▸ Exercise:
Reproduce the material below verbatim, line for line, and omit the pictures.

(Data for locating visible targets)
• • •

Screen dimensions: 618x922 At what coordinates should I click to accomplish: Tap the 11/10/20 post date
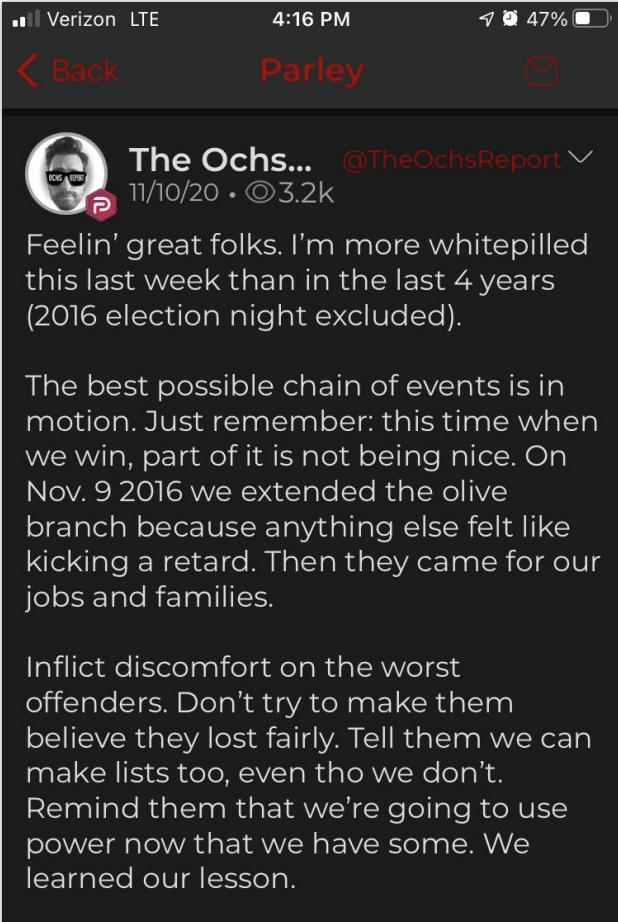(x=174, y=192)
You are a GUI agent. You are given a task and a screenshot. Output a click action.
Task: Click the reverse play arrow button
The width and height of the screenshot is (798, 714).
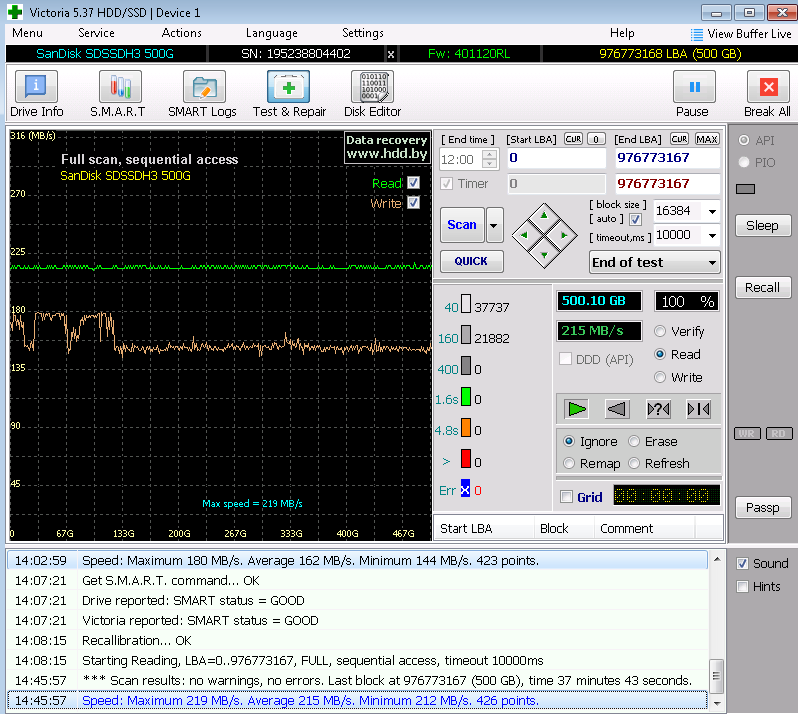[x=617, y=408]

• • •

▸ Exercise output:
Screen dimensions: 618x922 At what coordinates should I click to accomplish: Tap the 11/10/20 post date
(x=174, y=192)
You are a GUI agent. You are given a task and a screenshot. Output a click action.
Task: Click the reverse play arrow button
The width and height of the screenshot is (798, 714).
[x=617, y=408]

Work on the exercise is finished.